Otto's shows were comprised of some really astounding engineering feats. The shows were played live from a large control panel by an operator, and this took a lot of practice, since you had to play the water ahead of the beat with one hand (the pumps take a few moments to respond, though both in those and in the new shows, they do respond relatively quickly) while playing the lights with the other hand on the beat. Songs had to be practiced months in advance-- and there were only so many "group formation" patches, so you'd have to be setting up the next series of effects using any random spare instants during the performance, thinking many steps ahead while still focusing on the current moment.
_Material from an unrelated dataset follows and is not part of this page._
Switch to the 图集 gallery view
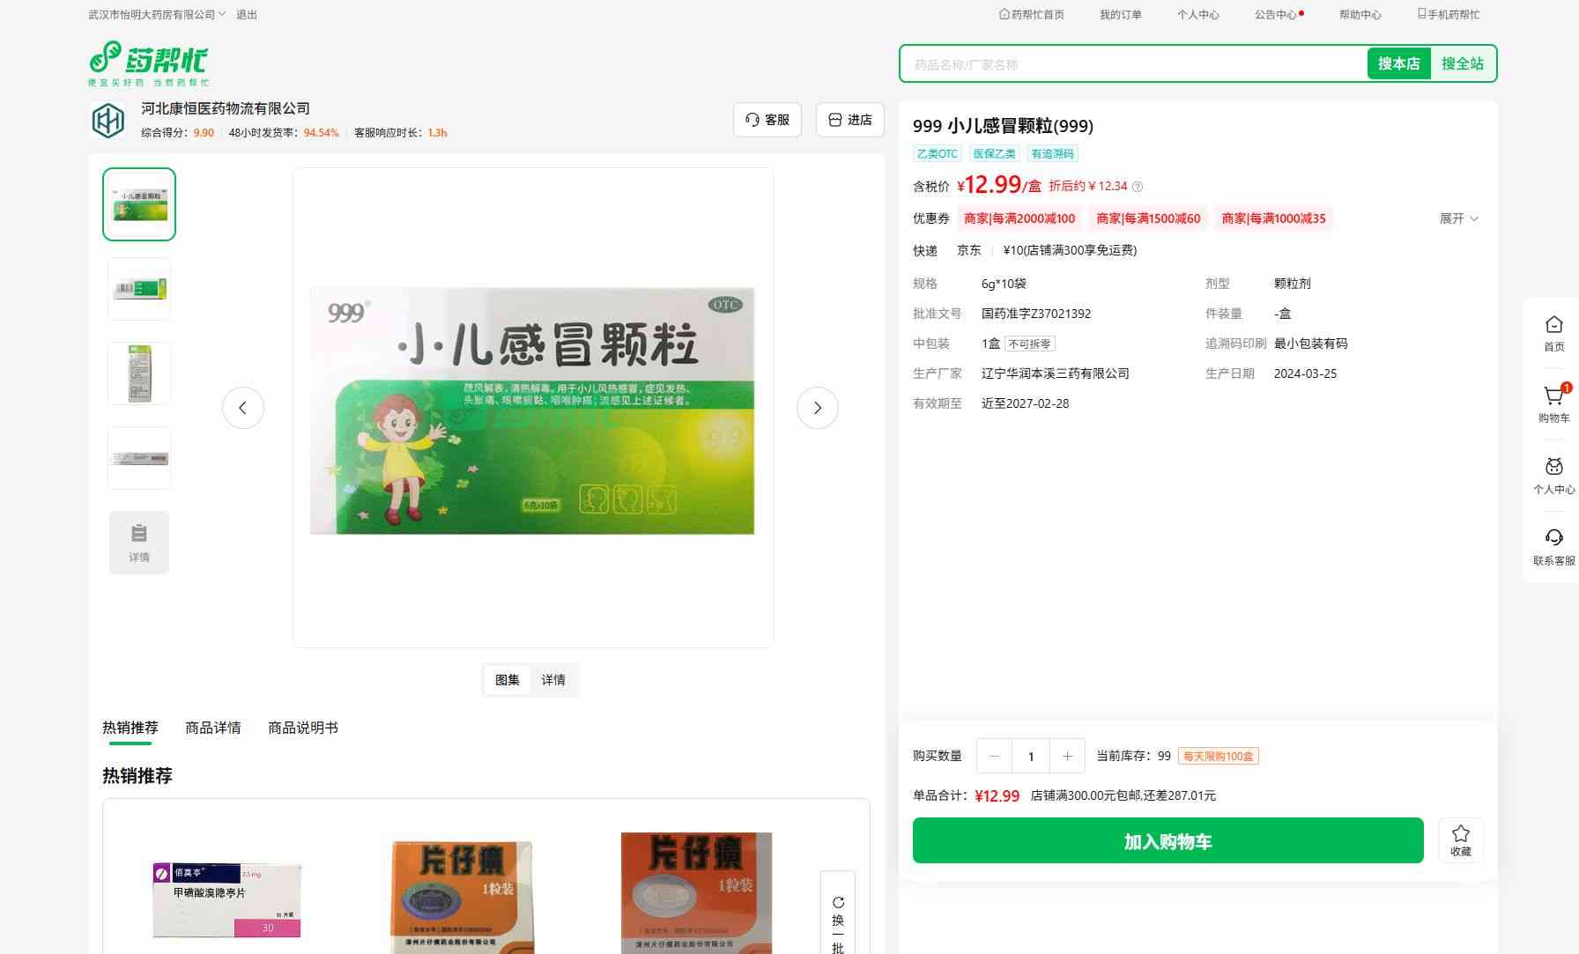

WoC is an incredible fountain show, and what it's doing now is unquestionably not its full capability; effects like the Dancers, the rotating fans, the Transformers and the water butterflies, as well as a moving mist screen, are barely used so far. But I think Disney would be well-advised to re-install a "Fantasy Waters" show, using new top-of-the-line Waltzing Waters equipment and choreography. I've studied fountain shows from the past and present and from all over the world, and theirs have the most consistent 'wow factor,' not to mention mechanics that fascinate anyone who looks at them. Besides that, Fantasy Waters was a big deal to so many people, a free little end-of-day bit of magic.
I remember The Dancing Waters at Ponchartrain Beach in New Orleans, 1956-7.
I remember my parents taking me to see the dancing waters at (I believe) Bingley Hall in birmingham uk in the early 1960's,when I was about 6 or 7 I'm now
in my mid 60's and the memories are still as vivid as they were back then, bieng absolutely enthralled and fascinated with the show.